__Activity__
Retype each entry below, keeping every character the same.

[[ Dataset excerpts, beginning ]]

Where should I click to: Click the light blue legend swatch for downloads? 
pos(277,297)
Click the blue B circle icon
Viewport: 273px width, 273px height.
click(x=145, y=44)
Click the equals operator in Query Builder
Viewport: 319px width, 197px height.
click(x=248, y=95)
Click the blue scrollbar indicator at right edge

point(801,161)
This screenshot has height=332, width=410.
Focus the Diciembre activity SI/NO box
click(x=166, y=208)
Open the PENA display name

[[ Dataset excerpts, end ]]

__Exercise response__
Where should I click to: Click the light blue legend swatch for downloads? 
pos(277,297)
Click the blue B circle icon
Viewport: 273px width, 273px height.
click(x=145, y=44)
Click the equals operator in Query Builder
Viewport: 319px width, 197px height.
click(x=248, y=95)
Click the blue scrollbar indicator at right edge

point(801,161)
This screenshot has height=332, width=410.
Focus the Diciembre activity SI/NO box
click(x=166, y=208)
Open the PENA display name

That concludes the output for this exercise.